Fort Hays State University’s annual “Kansas Speaks” public opinion survey will be issued in October 2023. According to the FHSU report, 67.2% of participants supported the recreational sale of marijuana to those aged 21 and older.

“Kansas has been surveyed repeatedly. The people of Kansas want recreational cannabis,” Graves stated. “What we need to do is educate people on where their elected officials stand.”


Byram, an attorney with a practice that serves people with disabilities, said she knew of families who relocated to other states where cannabis products could be legally obtained for their children or other loved ones suffering from epilepsy, seizure disorder, cancer, insomnia, Alzheimer’s, and other mental health issues.

Kansans should not have to uproot their families in order to receive critical medical care using cannabis products, she added.

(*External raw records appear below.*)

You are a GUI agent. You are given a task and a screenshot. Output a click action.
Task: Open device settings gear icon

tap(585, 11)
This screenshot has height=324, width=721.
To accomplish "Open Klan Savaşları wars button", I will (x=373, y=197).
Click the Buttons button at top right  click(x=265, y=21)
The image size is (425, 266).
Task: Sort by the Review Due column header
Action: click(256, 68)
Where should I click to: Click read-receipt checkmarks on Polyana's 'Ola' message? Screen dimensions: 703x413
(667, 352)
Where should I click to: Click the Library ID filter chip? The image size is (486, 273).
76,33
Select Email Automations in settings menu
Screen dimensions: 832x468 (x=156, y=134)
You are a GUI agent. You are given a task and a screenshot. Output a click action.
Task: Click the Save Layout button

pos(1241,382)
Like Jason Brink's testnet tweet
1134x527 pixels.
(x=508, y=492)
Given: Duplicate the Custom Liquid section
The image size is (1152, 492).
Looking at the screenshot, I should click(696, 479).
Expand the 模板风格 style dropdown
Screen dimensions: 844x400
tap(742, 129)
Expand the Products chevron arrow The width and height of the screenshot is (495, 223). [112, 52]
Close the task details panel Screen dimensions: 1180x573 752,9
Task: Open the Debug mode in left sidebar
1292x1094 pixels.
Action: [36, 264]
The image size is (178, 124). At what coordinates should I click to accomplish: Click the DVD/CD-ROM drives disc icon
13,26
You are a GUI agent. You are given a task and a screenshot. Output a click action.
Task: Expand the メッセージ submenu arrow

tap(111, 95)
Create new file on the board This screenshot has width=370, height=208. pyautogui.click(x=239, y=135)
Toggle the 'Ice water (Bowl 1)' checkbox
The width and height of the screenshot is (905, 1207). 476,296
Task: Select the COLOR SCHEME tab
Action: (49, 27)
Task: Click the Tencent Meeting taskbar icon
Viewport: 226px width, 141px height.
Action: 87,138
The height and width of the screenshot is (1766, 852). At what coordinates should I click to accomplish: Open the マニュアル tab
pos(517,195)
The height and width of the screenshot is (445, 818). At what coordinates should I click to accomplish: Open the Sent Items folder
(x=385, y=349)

She suggested that the state invest tax income from cannabis sales to reduce waiting lists for services that should be provided to Kansans participating in Medicaid. She also suggested that the state should bolster its agricultural sector by doing cannabis-related university research. “I’ve educated myself on the decriminalization and the benefits that come from that and I’m largely supportive of legalization for recreational use for that purpose,” Byram stated. “A lot of resources can be rerouted to other law enforcement efforts.”

Selders stated that the coalition was dedicated to legalizing recreational marijuana rather than starting with medicinal cannabis. During the 2024 legislative session, lawmakers considered a bill to create a highly controlled five-year trial program for medical marijuana sales. The bill was given a hearing in a Senate committee, however, it was quickly deferred until 2025.

“Our biggest mission is to make cannabis legalization up front and central this election cycle,” Selders stated.